Solve the inequality 3 − 2*x* ≥ 15

Answer

In this example, we need to subtract 3 from both sides; then divide both sides by `-2` (remembering to change the direction of the inequality).

`3-2x>=15`

`-2x>=15-3`

`-2x>=12`

`x<=12/(-2)`

`x<=-6`

Here's the graph of this solution:

(Note the change in sense due to dividing by a negative number)

**Check: **Always check your solution and you can be sure your answer is correct.

In this case, any number less than `-6` should "work" in the original equation, and any number bigger than `-6` should fail.

Let's take `x = -10` (a convenient number less than `-6`)

LHS `= 3 − 2(-10) = 3 + 20 = 23`. This is more than `15` so it is true.

Now let's take `x = 0` (a convenient number greater than `-6`)

LHS `= 3 − 2(0) = 3`. This is NOT more than `15`, which is what we hoped for.

So we can be sure our answer is correct.

### Example 5

Solve the inequality `3/2(1-x)>1/4-x`

Answer

`3/2(1-x)>1/4-x`

Multiplying both sides by 4 gives us:

`6(1-x)>1-4x`

` 6-6x>1-4x`

`-6x+4x>1-6`

`-2x> -5`

`x<5/2`

(Note the change in sense in the last line, due to dividing by a negative number).

Here's the graph of this solution:

**Check: **Taking *x* = 0 (which should work):

`"LHS" = 3/2(1 − 0) = 3/2`

`"RHS" = 1/4`

It is TRUE that `3/2 > 1/4`, so that is good.

Now we take *x* = 3 (a convenient number bigger than 5/2, which should not work):

`"LHS" = 3/2(1 − 3) = -3`

`"RHS" = 1/4 − 3 = -2 3/4`

It is NOT true that `-3 > -2 3/4` and so `x=3` fails, as we hoped.

We can be sure our answer (`x<5/2`) is correct.

:: Provided data ::
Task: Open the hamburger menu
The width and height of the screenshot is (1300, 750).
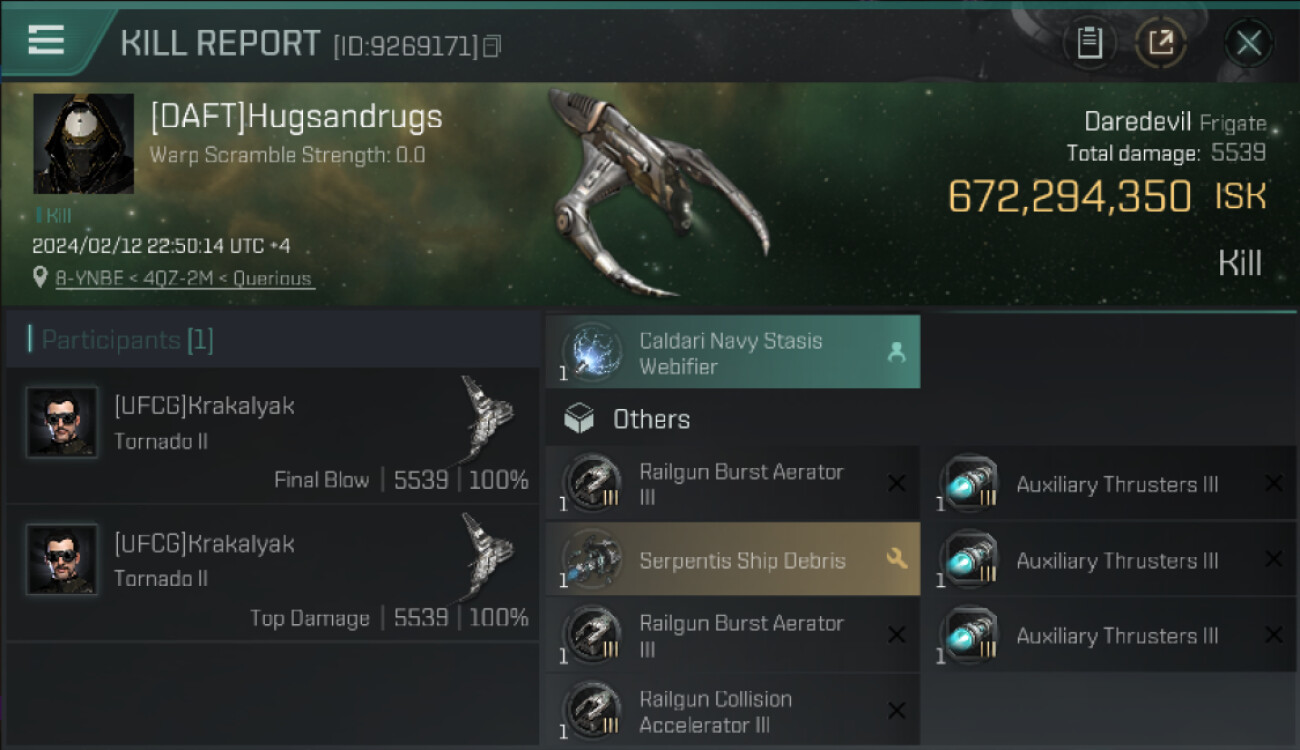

:: Tasks to carry out ::
- a) Answer these questions using the inequality tutorial:
(i) What number is subtracted from both sides when solving 3 − 2x ≥ 15?
(ii) Which value of x is taken as the convenient number less than -6 in the first check?
(iii) In Example 5, by what number are both sides multiplied?
- b) In the inequality tutorial, list in order every line of algebraic working shown in the solution of 3 − 2x ≥ 15.
- c) Reproduce word for word the part of the inequality tutorial that begins at the words "Multiplying both sides" and stops after the words "a negative number).".
The data is separate material from the inequality tutorial.

:: Solutions by task ::
- a)
(i) 3
(ii) x = -10
(iii) 4

- b)
3-2x>=15
-2x>=15-3
-2x>=12
x<=12/(-2)
x<=-6

- c)
Multiplying both sides by 4 gives us:

`6(1-x)>1-4x`

` 6-6x>1-4x`

`-6x+4x>1-6`

`-2x> -5`

`x<5/2`

(Note the change in sense in the last line, due to dividing by a negative number).